OBJECTIVE | Rewrite every line of the records below as a numbered list, leaving out the blank lines.

☆ ☆ ☆ ☆

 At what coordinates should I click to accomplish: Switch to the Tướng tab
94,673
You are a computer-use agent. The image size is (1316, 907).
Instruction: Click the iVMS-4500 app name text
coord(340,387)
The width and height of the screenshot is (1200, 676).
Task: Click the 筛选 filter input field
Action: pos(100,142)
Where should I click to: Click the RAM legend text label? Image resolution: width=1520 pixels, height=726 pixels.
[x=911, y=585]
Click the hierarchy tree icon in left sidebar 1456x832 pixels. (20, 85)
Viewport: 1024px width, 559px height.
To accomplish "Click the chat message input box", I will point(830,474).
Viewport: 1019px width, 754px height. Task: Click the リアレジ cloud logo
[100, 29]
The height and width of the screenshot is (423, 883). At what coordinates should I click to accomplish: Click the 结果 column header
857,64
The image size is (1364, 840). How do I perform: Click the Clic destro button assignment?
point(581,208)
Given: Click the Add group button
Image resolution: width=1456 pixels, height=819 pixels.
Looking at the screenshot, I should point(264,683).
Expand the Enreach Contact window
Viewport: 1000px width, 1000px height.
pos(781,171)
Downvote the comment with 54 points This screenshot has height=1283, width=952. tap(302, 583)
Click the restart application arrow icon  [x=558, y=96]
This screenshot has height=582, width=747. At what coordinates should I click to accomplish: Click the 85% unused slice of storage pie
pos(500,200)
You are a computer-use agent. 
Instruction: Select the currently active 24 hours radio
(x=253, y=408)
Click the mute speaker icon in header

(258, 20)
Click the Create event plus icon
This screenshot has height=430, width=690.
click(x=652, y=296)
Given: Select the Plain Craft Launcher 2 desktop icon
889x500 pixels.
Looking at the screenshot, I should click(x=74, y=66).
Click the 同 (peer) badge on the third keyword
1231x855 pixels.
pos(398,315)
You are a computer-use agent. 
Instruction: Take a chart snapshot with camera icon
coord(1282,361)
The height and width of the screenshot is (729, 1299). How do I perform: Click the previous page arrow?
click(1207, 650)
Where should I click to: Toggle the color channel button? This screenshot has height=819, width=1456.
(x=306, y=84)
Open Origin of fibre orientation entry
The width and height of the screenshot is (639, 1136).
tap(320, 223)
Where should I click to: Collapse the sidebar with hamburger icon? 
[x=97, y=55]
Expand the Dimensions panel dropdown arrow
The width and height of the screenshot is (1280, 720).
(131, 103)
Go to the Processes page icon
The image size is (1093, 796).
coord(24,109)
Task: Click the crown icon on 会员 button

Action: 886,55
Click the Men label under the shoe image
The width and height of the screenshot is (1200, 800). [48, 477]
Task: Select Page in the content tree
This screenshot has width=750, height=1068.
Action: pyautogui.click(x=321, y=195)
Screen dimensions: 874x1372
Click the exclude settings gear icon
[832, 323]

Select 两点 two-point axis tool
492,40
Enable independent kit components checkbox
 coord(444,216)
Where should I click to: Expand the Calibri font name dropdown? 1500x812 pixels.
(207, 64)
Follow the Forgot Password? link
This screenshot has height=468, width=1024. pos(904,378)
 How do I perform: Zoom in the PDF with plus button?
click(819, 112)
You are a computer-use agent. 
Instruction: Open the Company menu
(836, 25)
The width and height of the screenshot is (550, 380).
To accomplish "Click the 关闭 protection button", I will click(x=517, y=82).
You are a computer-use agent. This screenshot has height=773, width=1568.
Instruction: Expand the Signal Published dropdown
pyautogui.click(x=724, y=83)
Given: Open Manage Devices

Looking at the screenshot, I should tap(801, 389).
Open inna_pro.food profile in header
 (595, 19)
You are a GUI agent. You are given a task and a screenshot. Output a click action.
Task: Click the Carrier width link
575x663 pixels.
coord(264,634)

☆ ☆ ☆ ☆

SOLUTION FOR THIS TASK |
1.  At what coordinates should I click to accomplish: Switch to the Tướng tab
2. 94,673
3. You are a computer-use agent. The image size is (1316, 907).
4. Instruction: Click the iVMS-4500 app name text
5. coord(340,387)
6. The width and height of the screenshot is (1200, 676).
7. Task: Click the 筛选 filter input field
8. Action: pos(100,142)
9. Where should I click to: Click the RAM legend text label? Image resolution: width=1520 pixels, height=726 pixels.
10. [x=911, y=585]
11. Click the hierarchy tree icon in left sidebar 1456x832 pixels. (20, 85)
12. Viewport: 1024px width, 559px height.
13. To accomplish "Click the chat message input box", I will point(830,474).
14. Viewport: 1019px width, 754px height. Task: Click the リアレジ cloud logo
15. [100, 29]
16. The height and width of the screenshot is (423, 883). At what coordinates should I click to accomplish: Click the 结果 column header
17. 857,64
18. The image size is (1364, 840). How do I perform: Click the Clic destro button assignment?
19. point(581,208)
20. Given: Click the Add group button
21. Image resolution: width=1456 pixels, height=819 pixels.
22. Looking at the screenshot, I should point(264,683).
23. Expand the Enreach Contact window
24. Viewport: 1000px width, 1000px height.
25. pos(781,171)
26. Downvote the comment with 54 points This screenshot has height=1283, width=952. tap(302, 583)
27. Click the restart application arrow icon  [x=558, y=96]
28. This screenshot has height=582, width=747. At what coordinates should I click to accomplish: Click the 85% unused slice of storage pie
29. pos(500,200)
30. You are a computer-use agent. 
31. Instruction: Select the currently active 24 hours radio
32. (x=253, y=408)
33. Click the mute speaker icon in header
34. (258, 20)
35. Click the Create event plus icon
36. This screenshot has height=430, width=690.
37. click(x=652, y=296)
38. Given: Select the Plain Craft Launcher 2 desktop icon
39. 889x500 pixels.
40. Looking at the screenshot, I should click(x=74, y=66).
41. Click the 同 (peer) badge on the third keyword
42. 1231x855 pixels.
43. pos(398,315)
44. You are a computer-use agent. 
45. Instruction: Take a chart snapshot with camera icon
46. coord(1282,361)
47. The height and width of the screenshot is (729, 1299). How do I perform: Click the previous page arrow?
48. click(1207, 650)
49. Where should I click to: Toggle the color channel button? This screenshot has height=819, width=1456.
50. (x=306, y=84)
51. Open Origin of fibre orientation entry
52. The width and height of the screenshot is (639, 1136).
53. tap(320, 223)
54. Where should I click to: Collapse the sidebar with hamburger icon? 
55. [x=97, y=55]
56. Expand the Dimensions panel dropdown arrow
57. The width and height of the screenshot is (1280, 720).
58. (131, 103)
59. Go to the Processes page icon
60. The image size is (1093, 796).
61. coord(24,109)
62. Task: Click the crown icon on 会员 button
63. Action: 886,55
64. Click the Men label under the shoe image
65. The width and height of the screenshot is (1200, 800). [48, 477]
66. Task: Select Page in the content tree
67. This screenshot has width=750, height=1068.
68. Action: pyautogui.click(x=321, y=195)
69. Screen dimensions: 874x1372
70. Click the exclude settings gear icon
71. [832, 323]
72. Select 两点 two-point axis tool
73. 492,40
74. Enable independent kit components checkbox
75.  coord(444,216)
76. Where should I click to: Expand the Calibri font name dropdown? 1500x812 pixels.
77. (207, 64)
78. Follow the Forgot Password? link
79. This screenshot has height=468, width=1024. pos(904,378)
80.  How do I perform: Zoom in the PDF with plus button?
81. click(819, 112)
82. You are a computer-use agent. 
83. Instruction: Open the Company menu
84. (836, 25)
85. The width and height of the screenshot is (550, 380).
86. To accomplish "Click the 关闭 protection button", I will click(x=517, y=82).
87. You are a computer-use agent. This screenshot has height=773, width=1568.
88. Instruction: Expand the Signal Published dropdown
89. pyautogui.click(x=724, y=83)
90. Given: Open Manage Devices
91. Looking at the screenshot, I should tap(801, 389).
92. Open inna_pro.food profile in header
93.  (595, 19)
94. You are a GUI agent. You are given a task and a screenshot. Output a click action.
95. Task: Click the Carrier width link
96. 575x663 pixels.
97. coord(264,634)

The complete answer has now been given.